Bundesratsinitiative für Gleichstellung: Hamburg für Öffnung der Ehe
Statt jede einzelne Beschränkung für homosexuelle Paare gerichtlich aufheben zu lassen, will Hamburg jetzt mehr: die vollständige Öffnung der Ehe.
BERLIN taz | Hamburg ruft nach dem großen Wurf. „Wir wollen jetzt die Ehe für Homosexuelle öffnen. So können wir sämtliche Diskriminierungen mit einem Schlag beseitigen“, erklärte die Hamburger Justizsenatorin Jana Schiedek (SPD) nach dem Karlsruher Urteil. „Es ist mir zu wenig, nur peu à peu die Urteile des Bundesverfassungsgerichts durch einzelne Gesetzesänderungen nachzuvollziehen.“
Ansatzpunkt ist das Bürgerliche Gesetzbuch (BGB), in dem das Wesen der Ehe definiert wird: Dort könnte geregelt werden, dass die Ehe eine Lebensgemeinschaft von zwei Personen – verschiedenen oder gleichen Geschlechts – ist.
Die Hansestadt bereitet jetzt einen Antrag für den Bundesrat vor. Darin fordert sie die Bundesregierung auf, einen Gesetzentwurf zur Öffnung der Ehe einzubringen. „Wir wollen noch vor den Wahlen ein starkes Signal des Bundesrats an die untätige Bundesregierung senden“, sagte Schiedek der taz.
Andere Mehrheiten
Einen ähnlichen Antrag hatte Berlin schon 2010 in die Länderkammer eingebracht. Er scheiterte allerdings. „Jetzt gibt es aber andere Mehrheiten als 2010“, betont Schiedek. Seit der Niedersachsen-Wahl hat das rot-grüne Lager eine Mehrheit in der Länderkammer. Damit scheint auch eine Mehrheit für den Hamburger Vorstoß sicher.
Bisher gibt es in Deutschland für homosexuelle Paare nur die eingetragene Partnerschaft, die 2001 unter der damaligen rot-grünen Bundesregierung eingeführt wurde. Schwule und lesbische Partnerschaften haben demnach die gleichen Pflichten und inzwischen auch die meisten Rechte eines Ehepaars. Der Gesetzgeber hat bereits mehrfach nachgebessert. Teilweise half auch das Bundesverfassungsgericht nach: Es forderte Gleichstellung zum Beispiel bei der betrieblichen Altersversorgung, der Erbschaftsteuer und im Beamtenrecht.
Die Detailregelungen wären dann überflüssig
Eine Öffnung der Ehe für Homosexuelle würde all diese Detailregelungen für eingetragene Partnerschaften überflüssig machen. Für verheiratete Homosexuelle gälten dann die gleichen Regeln wie für heterosexuelle Ehepaare. Die Chancen dafür stehen gut, wie eine Aufstellung des Lesben- und Schwulenverbands Deutschland (LSVD) zeigt.

§ **AUFGABENLISTE**
[1] Nenne alle Bereiche, die der Artikel zur Öffnung der Ehe als Beispiele dafür anführt, wo das Bundesverfassungsgericht eine Gleichstellung gefordert hat.
[2] Setze bitte den Artikel zur Öffnung der Ehe im Anschluss an seinen letzten Satz fort.

§ **BEREITGESTELLTE DATEN**
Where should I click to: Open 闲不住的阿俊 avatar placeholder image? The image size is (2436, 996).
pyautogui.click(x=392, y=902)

* * *

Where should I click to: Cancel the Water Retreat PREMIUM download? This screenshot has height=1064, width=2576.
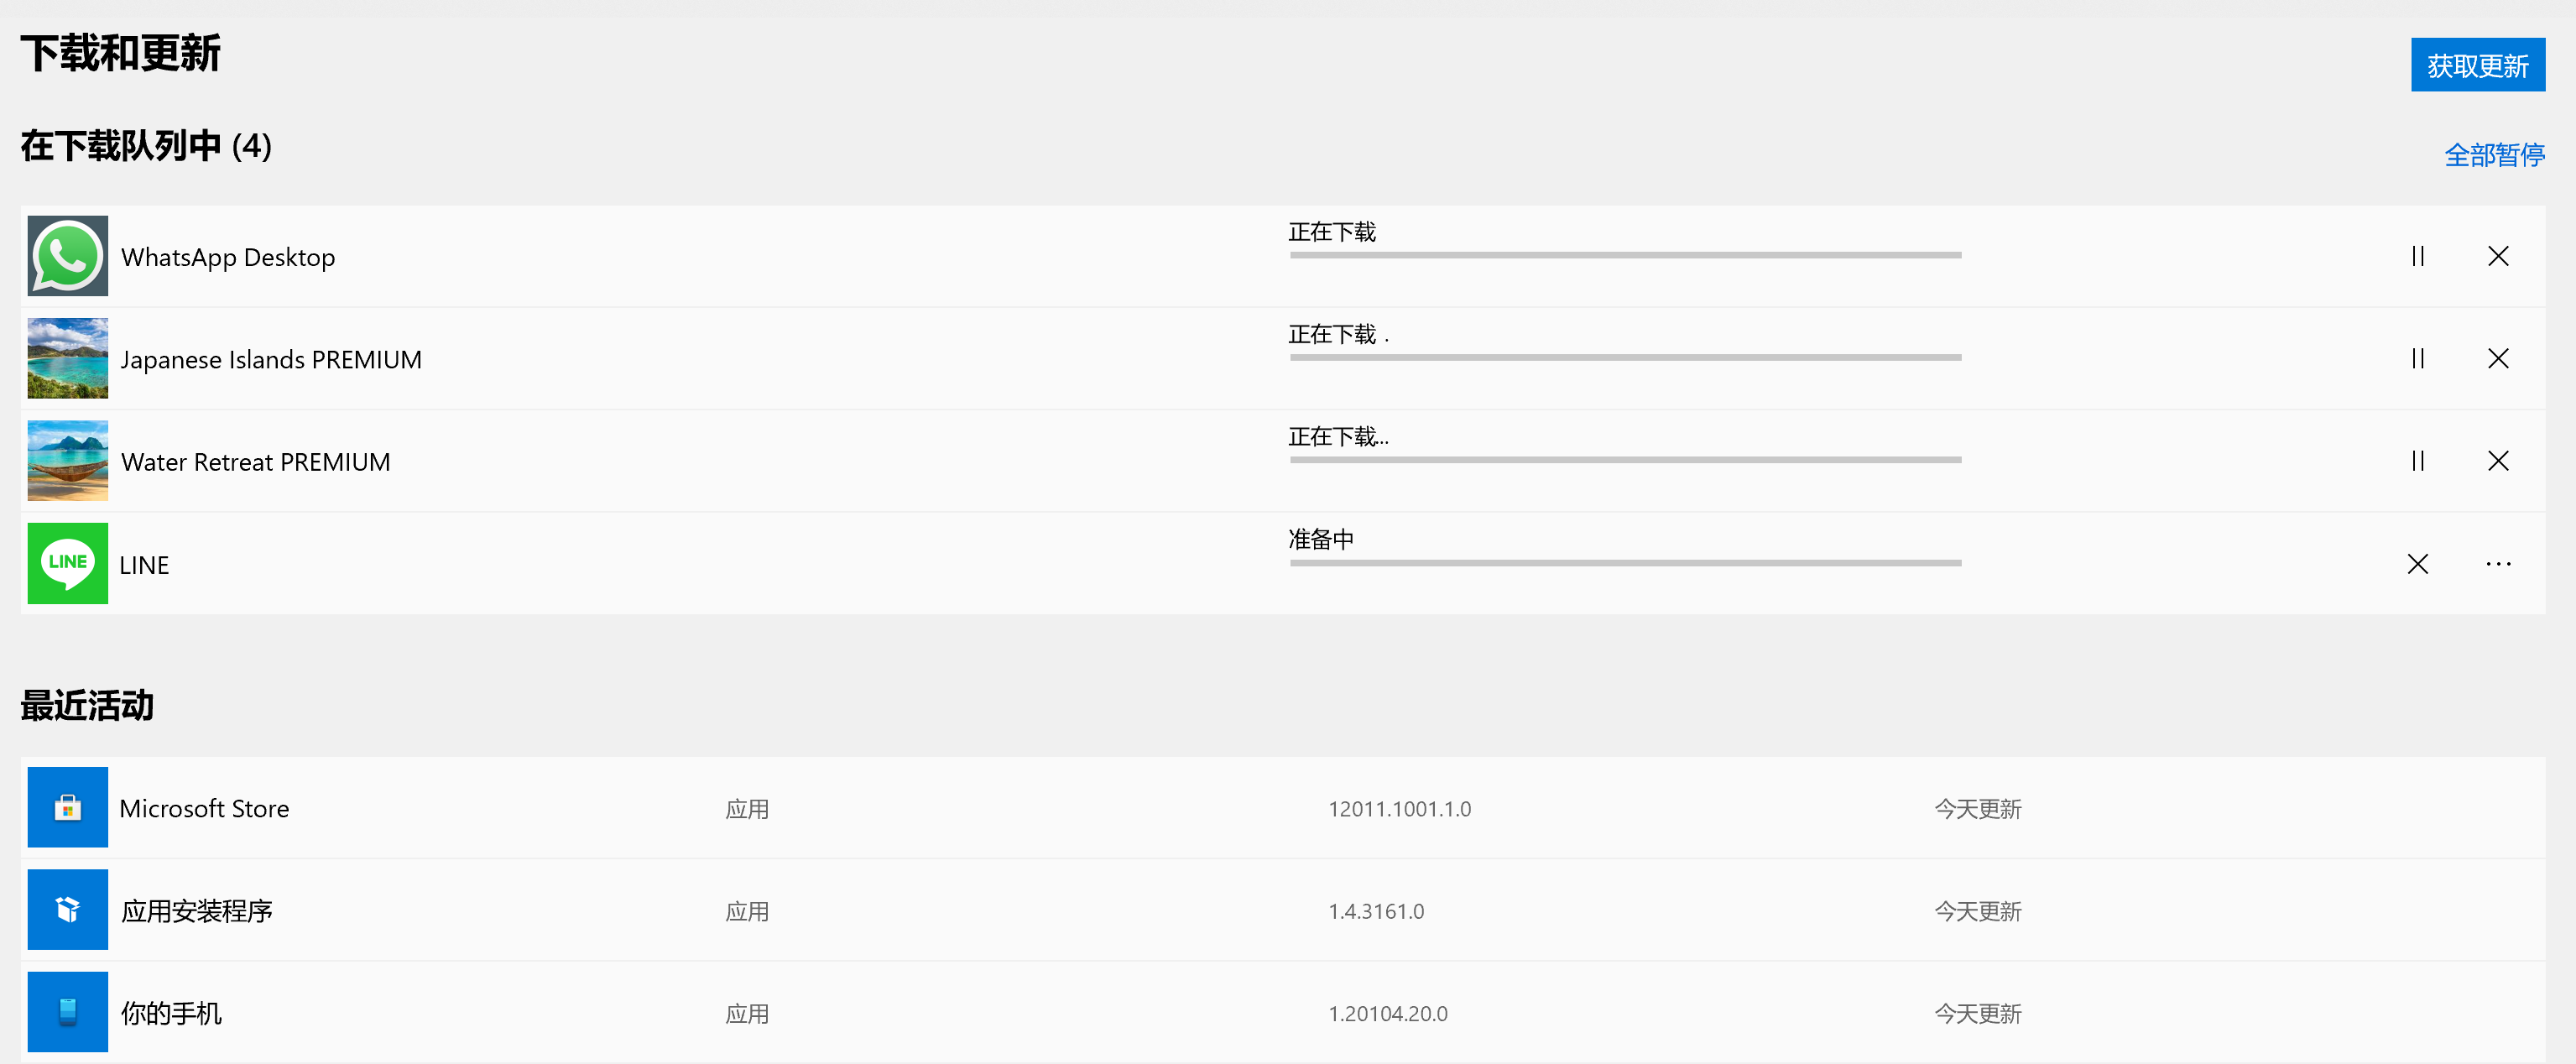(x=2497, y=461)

§ **LÖSUNGEN**
[1] betriebliche Altersversorgung, Erbschaftsteuer, Beamtenrecht

[2]
Vorreiter waren die Grünen, die schon seit 2005 eine Öffnung der Ehe für Homosexuelle fordern. Die Linke zog im Oktober 2011 nach, die SPD auf einem Parteitag im Dezember 2011. Kurz darauf brachte die SPD-Fraktion den Antrag in den Bundestag ein, das „Recht auf Eheschließung auch gleichgeschlechtlichen Paaren“ zu ermöglichen. Im April 2012 fasste auch die FDP einen entsprechenden Beschluss: „Alle Paare sollen die Ehe eingehen können. Bei Rechten und Pflichten machen wir keine Unterschiede zwischen gleichgeschlechtlichen Lebenspartnern und Ehegatten“, heißt es in ihrem neuen Grundsatzprogramm. Nur die CDU hinkt wie immer hinterher.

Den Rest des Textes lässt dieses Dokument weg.